What to work on>
Retype the items below without any changes, beginning at the line that contains "At what coordinates should I click to accomplish: Toggle" and stopping after the line that contains "tap(302, 366)".

Records for processing>
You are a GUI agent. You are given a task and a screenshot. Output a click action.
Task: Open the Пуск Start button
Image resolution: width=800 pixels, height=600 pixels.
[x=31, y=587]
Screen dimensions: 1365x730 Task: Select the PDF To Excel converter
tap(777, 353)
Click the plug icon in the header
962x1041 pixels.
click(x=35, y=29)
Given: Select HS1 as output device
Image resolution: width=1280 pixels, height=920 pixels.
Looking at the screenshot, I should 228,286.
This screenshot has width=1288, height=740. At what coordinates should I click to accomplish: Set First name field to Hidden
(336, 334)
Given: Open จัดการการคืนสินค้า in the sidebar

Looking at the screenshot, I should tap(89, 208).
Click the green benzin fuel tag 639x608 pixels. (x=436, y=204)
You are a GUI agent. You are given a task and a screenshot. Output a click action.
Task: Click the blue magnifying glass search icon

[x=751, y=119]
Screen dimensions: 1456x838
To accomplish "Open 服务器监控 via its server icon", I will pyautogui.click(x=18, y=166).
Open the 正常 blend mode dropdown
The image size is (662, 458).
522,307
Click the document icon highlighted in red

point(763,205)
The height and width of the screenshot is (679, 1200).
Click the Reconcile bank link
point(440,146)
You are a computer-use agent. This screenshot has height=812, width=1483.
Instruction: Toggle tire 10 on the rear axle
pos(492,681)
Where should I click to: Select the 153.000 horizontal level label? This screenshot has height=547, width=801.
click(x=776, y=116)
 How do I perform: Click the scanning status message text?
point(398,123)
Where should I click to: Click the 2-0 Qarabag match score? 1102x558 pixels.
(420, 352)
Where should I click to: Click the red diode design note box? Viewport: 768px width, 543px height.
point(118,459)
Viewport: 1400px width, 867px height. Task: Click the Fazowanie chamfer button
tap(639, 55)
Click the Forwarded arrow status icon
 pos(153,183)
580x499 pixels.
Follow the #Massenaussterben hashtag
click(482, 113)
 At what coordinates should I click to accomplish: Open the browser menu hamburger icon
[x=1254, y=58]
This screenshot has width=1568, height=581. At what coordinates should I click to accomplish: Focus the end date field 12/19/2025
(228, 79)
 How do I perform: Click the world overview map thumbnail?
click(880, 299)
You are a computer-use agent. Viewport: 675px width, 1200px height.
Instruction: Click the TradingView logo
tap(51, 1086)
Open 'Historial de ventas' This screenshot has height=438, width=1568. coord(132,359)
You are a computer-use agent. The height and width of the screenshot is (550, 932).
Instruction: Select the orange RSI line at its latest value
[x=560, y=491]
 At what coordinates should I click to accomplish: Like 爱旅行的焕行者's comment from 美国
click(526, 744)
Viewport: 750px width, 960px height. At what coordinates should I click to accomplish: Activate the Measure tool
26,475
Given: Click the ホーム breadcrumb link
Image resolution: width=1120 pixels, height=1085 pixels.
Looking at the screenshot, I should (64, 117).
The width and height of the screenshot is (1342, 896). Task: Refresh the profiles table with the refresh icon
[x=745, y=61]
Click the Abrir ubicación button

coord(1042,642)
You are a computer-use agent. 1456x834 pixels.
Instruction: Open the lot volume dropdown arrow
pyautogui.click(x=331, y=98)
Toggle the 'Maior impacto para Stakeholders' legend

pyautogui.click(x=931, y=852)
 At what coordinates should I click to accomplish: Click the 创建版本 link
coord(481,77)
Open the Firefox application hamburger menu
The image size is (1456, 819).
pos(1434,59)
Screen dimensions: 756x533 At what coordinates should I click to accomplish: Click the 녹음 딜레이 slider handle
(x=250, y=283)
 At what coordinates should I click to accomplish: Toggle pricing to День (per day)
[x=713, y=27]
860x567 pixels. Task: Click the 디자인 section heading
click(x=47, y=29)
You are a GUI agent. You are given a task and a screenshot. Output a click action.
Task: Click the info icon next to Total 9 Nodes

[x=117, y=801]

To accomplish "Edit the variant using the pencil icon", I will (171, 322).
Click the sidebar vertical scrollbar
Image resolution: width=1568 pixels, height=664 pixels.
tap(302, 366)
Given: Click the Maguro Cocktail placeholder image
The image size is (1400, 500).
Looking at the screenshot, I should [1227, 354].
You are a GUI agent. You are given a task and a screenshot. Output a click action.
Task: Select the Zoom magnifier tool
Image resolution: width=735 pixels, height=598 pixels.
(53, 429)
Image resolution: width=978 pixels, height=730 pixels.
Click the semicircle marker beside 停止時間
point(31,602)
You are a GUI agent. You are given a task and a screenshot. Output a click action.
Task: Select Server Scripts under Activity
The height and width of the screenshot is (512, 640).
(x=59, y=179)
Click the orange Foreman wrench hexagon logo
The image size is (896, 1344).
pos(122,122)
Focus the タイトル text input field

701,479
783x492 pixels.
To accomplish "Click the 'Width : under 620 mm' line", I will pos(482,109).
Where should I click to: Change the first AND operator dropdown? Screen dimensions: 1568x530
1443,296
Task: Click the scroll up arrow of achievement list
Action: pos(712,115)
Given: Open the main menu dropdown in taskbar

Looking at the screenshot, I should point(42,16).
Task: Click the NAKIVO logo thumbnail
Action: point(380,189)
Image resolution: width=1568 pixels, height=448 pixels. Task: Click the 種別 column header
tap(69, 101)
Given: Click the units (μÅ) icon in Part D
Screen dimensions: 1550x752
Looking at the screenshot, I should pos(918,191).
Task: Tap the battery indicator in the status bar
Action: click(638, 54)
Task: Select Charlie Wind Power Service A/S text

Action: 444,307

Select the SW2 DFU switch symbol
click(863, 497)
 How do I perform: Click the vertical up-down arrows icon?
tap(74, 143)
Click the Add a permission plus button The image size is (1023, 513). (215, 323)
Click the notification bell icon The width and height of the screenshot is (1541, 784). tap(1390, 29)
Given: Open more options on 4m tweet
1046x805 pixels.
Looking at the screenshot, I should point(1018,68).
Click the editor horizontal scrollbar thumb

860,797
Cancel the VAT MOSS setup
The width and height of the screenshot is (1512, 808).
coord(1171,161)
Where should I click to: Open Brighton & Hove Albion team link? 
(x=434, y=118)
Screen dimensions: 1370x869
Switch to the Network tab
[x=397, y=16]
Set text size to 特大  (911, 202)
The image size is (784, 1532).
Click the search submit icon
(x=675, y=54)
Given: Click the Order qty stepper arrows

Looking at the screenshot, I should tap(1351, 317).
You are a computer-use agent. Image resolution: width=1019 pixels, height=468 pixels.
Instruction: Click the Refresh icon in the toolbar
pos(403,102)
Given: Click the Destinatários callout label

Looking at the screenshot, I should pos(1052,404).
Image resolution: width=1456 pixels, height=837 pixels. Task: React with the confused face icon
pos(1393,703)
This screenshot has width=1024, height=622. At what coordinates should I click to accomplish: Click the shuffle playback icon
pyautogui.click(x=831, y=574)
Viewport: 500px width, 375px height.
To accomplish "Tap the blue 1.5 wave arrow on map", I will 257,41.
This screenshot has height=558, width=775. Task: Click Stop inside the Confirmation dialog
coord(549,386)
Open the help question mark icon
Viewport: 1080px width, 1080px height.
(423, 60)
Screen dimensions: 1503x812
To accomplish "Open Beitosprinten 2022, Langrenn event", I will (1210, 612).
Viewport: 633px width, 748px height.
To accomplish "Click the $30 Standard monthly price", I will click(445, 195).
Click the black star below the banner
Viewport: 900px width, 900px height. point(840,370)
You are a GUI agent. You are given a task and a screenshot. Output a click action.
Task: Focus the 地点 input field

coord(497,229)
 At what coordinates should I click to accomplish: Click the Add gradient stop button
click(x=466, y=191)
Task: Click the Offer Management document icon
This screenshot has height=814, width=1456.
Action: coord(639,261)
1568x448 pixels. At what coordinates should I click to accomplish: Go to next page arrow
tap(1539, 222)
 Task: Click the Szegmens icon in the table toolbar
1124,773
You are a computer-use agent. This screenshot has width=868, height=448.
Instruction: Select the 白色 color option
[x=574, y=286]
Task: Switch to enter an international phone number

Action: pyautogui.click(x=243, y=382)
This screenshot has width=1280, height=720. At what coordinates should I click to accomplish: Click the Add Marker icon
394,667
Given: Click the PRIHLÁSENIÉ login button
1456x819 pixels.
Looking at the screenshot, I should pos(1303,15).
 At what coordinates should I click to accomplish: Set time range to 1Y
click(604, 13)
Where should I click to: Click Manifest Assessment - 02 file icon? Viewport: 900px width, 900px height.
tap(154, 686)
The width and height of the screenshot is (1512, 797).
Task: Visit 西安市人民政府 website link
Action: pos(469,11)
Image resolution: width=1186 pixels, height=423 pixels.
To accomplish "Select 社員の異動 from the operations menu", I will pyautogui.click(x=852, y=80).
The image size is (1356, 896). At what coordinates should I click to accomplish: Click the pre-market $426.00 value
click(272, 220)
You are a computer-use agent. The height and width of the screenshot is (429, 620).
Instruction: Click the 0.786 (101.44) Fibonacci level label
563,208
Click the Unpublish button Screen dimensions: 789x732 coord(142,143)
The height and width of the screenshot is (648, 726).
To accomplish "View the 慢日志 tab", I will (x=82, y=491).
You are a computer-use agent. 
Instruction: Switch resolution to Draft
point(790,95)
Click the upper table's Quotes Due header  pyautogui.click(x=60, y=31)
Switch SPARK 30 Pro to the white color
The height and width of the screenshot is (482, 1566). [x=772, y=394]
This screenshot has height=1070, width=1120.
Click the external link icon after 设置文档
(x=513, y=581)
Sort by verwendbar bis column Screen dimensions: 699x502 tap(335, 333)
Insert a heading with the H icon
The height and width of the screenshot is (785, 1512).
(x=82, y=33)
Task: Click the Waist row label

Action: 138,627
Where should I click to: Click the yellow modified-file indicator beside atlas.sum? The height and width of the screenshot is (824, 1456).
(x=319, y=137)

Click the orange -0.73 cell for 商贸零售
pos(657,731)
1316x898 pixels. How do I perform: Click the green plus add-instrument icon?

Written response>
 At what coordinates should I click to accomplish: Toggle pricing to День (per day)
[x=713, y=27]
860x567 pixels. Task: Click the 디자인 section heading
click(x=47, y=29)
You are a GUI agent. You are given a task and a screenshot. Output a click action.
Task: Click the info icon next to Total 9 Nodes

[x=117, y=801]

To accomplish "Edit the variant using the pencil icon", I will (171, 322).
Click the sidebar vertical scrollbar
Image resolution: width=1568 pixels, height=664 pixels.
tap(302, 366)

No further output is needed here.